Outro aspecto, este mais recorrente de forma crítica no estilo de Erico Verissimo e brevemente citado acima, relaciona-se com a eventual "pobreza" psicológica dos seus personagens. Mesmo nos personagens mais inesquecíveis d'O Tempo e o Vento, há uma falta de profundidade psicológica: os tipos não são totalmente bons ou totalmente ruins, mas essas imperfeições derivam muito mais do ambiente em que atuam e da origem que possuem. A consciência dos personagens de Verissimo não é abrangida pelas suas obras, elas não desenvolvem mirabolantes teorias "dostoiévskianas" que trazem justificativas aos fins. Contudo, as reflexões que Erico traz em Solo de Clarineta, mesmo que de forma indireta, contrapõem essa visão "imprescindível" de adentrar-se aos recônditos da mente de um personagem, assumindo e utilizando seus eventuais distúrbios psicológicos como elementos vivos da narrativa. Isso porque a literatura de Erico Verissimo é fortemente influenciada por aspectos mais práticos e "terrenos", como os seres humanos em si, suas experiências e seus "causos". Fundamentalmente, o escritor nos ensina que um bom contador de histórias é um ótimo observador, capaz de moldar exemplos que ele vê/viu ao seu redor em torno de uma ficção por ele montada, utilizando vieses sociais e históricos.

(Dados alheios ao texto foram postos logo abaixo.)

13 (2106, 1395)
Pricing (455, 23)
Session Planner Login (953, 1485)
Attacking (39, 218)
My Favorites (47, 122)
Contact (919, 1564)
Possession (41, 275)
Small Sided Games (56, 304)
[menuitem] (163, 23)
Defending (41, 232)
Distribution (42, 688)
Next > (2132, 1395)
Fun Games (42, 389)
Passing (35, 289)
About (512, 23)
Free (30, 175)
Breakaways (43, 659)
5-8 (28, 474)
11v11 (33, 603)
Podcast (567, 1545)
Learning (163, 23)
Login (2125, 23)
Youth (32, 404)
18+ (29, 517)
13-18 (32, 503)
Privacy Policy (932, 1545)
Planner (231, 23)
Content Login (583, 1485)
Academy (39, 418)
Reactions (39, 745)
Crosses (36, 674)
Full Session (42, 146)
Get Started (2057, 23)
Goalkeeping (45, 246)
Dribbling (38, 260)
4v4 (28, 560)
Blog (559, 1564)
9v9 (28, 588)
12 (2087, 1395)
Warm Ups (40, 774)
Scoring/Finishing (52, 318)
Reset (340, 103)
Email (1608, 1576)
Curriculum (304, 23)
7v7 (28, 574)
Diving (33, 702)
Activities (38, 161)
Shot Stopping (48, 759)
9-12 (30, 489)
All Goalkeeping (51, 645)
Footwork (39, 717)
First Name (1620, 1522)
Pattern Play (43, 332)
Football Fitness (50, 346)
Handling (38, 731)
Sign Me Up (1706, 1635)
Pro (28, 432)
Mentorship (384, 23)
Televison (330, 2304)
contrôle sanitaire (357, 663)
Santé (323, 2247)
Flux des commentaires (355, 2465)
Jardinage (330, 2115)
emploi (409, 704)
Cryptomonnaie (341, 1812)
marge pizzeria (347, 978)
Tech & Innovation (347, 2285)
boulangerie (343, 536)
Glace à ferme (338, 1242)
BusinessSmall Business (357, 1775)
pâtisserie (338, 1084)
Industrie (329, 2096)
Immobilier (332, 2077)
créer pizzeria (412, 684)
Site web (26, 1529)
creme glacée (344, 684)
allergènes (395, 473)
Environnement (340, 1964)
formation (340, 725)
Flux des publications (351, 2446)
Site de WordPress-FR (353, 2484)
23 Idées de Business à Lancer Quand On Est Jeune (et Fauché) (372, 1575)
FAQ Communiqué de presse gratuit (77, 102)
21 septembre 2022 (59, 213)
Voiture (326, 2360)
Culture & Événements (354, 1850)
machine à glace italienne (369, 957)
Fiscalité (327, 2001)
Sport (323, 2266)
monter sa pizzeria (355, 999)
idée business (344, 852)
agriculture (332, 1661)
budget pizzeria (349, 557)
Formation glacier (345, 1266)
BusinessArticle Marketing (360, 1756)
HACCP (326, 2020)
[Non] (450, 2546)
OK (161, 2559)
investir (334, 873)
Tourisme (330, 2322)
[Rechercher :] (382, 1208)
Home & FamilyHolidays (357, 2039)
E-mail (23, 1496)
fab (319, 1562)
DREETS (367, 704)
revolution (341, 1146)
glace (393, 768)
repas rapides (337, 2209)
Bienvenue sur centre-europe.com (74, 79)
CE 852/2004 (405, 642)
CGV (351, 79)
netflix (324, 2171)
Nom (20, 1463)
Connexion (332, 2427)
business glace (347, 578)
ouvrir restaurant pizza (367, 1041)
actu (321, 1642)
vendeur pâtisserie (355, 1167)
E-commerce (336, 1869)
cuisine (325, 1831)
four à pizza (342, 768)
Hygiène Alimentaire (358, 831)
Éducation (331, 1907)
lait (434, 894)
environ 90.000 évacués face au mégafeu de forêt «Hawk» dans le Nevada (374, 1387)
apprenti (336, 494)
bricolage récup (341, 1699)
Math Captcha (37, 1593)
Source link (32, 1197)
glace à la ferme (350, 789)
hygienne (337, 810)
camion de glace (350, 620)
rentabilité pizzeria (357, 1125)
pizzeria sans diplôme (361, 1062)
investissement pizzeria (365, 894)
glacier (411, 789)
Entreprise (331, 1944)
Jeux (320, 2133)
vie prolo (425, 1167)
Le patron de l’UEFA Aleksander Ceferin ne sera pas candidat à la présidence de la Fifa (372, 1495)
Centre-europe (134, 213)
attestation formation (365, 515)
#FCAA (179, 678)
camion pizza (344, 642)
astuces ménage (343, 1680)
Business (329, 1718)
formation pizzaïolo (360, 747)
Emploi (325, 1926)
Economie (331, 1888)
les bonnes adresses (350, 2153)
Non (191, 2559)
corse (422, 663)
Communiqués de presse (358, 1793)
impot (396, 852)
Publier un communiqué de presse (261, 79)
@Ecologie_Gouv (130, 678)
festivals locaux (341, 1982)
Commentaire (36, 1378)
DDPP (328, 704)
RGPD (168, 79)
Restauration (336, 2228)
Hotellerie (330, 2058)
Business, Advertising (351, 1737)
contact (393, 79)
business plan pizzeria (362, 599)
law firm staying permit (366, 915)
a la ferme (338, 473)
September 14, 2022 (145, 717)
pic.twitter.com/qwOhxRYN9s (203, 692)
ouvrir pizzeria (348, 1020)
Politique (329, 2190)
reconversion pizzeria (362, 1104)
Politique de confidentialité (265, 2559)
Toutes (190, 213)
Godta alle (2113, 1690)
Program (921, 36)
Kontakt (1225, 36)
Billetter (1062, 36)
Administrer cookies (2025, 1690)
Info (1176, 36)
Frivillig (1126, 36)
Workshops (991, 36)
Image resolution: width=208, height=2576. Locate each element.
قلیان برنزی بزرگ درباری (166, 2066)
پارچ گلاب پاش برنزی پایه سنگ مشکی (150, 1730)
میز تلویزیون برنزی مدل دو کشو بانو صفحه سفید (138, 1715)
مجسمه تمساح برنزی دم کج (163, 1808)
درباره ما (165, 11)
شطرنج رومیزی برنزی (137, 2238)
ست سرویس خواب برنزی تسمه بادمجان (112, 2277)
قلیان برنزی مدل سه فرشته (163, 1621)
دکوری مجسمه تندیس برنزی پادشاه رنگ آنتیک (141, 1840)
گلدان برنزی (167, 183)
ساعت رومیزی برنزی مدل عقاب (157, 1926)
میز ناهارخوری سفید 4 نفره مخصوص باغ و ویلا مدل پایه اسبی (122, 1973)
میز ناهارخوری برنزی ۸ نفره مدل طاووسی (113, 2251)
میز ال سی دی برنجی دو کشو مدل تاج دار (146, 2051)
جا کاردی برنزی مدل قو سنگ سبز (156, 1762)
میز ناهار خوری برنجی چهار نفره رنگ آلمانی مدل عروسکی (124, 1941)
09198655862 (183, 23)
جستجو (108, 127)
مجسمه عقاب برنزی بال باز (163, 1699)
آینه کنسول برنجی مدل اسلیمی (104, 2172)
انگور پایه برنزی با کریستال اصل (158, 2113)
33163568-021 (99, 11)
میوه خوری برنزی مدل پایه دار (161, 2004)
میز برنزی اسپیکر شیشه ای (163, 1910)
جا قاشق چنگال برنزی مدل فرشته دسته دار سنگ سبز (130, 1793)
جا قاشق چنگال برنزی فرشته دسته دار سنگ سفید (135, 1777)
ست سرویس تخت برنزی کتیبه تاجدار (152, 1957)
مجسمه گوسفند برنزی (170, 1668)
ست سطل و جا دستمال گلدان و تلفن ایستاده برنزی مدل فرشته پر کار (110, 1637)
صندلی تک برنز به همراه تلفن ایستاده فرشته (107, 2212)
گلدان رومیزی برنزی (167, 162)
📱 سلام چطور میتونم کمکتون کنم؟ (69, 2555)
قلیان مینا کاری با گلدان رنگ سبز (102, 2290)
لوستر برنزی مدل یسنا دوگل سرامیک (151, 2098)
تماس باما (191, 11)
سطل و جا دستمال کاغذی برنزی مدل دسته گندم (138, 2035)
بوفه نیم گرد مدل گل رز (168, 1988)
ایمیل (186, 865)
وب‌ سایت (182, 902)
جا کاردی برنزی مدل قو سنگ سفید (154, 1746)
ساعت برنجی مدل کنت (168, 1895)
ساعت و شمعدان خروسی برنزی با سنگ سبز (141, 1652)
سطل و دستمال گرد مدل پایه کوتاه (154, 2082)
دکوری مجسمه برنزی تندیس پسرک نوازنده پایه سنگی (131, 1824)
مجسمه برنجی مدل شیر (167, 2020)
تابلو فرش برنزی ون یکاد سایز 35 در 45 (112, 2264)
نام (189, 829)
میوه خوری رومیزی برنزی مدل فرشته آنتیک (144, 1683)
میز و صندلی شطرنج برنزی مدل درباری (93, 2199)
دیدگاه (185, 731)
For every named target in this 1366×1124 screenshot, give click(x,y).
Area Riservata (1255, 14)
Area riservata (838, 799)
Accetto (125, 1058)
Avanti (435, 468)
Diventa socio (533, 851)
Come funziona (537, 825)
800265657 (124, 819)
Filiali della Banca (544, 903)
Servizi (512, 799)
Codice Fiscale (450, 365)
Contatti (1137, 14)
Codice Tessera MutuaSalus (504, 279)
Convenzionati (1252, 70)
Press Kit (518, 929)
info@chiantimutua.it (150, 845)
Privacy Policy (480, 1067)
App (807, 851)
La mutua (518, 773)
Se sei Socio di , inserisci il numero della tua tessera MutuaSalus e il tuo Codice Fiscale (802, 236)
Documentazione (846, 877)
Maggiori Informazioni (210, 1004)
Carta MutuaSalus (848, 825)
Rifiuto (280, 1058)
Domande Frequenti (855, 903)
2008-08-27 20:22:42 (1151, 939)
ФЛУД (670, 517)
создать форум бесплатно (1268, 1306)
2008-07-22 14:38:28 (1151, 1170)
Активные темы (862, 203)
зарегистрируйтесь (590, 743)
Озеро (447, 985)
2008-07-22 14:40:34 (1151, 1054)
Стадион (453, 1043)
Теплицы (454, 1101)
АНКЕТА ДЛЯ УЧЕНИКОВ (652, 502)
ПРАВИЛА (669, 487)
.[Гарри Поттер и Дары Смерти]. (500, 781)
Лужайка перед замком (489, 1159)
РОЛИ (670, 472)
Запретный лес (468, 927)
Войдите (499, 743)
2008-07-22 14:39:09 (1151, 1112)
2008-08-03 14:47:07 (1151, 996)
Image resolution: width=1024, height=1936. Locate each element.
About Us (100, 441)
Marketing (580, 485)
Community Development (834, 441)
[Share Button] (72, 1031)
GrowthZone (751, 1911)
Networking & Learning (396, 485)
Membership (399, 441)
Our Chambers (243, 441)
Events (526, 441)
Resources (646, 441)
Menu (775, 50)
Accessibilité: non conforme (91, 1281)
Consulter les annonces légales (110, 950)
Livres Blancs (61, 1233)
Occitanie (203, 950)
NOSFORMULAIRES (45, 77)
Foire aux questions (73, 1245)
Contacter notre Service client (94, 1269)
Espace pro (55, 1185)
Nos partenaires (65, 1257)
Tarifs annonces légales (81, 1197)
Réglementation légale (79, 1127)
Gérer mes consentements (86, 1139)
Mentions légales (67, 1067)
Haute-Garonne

Essa característica é tão dominante em Erico Verissimo que ela sobrepõe outras habilidades de um bom romancista. A criatividade, por exemplo, cujos traços são indispensáveis em outros estilos literários (como o realismo mágico ou a fantasia), é empregada com reserva pelo autor na imensa maioria de suas obras, seguindo um traço não apenas dele, Erico, mas do movimento a qual ele simbolizou (o regionalismo). Numa conclusão um pouco temerária, para fazer uma boa literatura o indivíduo não precisa necessariamente conhecer como poucos a mente humana ou ser intensamente criativo: "basta" ter a habilidade de observação e ser sensível ao que as pessoas têm pra contar. Logicamente, entre falar e fazer há um abismo considerável, mas os traços estilísticos e até mesmo pessoais de Erico Verissimo tornam a tarefa de escrever, aos olhos de meros mortais ou não estudiosos da literatura, um exercício menos complexo do que pode parecer. Acredito que suas ideias, nesse caso, são encorajadoras para que bons observadores tornem-se bons escritores, tal como um certo Erico Verissimo foi um dia.
Solo de Clarineta, como o último ato literário de um dos maiores escritores brasileiros de todos os tempos (vitimado por um novo infarto em 1975) é simbólico da obra e da vida de Erico Verissimo (apesar dos monótonos relatos de viagens expostos no último volume, as quais são interessantes mas travam pontualmente a leitura). E em se tratando de um autor que tão bem soube trazer aos seus escritos a sua origem e influências, ambos os aspectos (vida e obra) confundem-se, oferecendo ao leitor uma sensação ininterrupta de nostalgia em seus mais diversos entendimentos.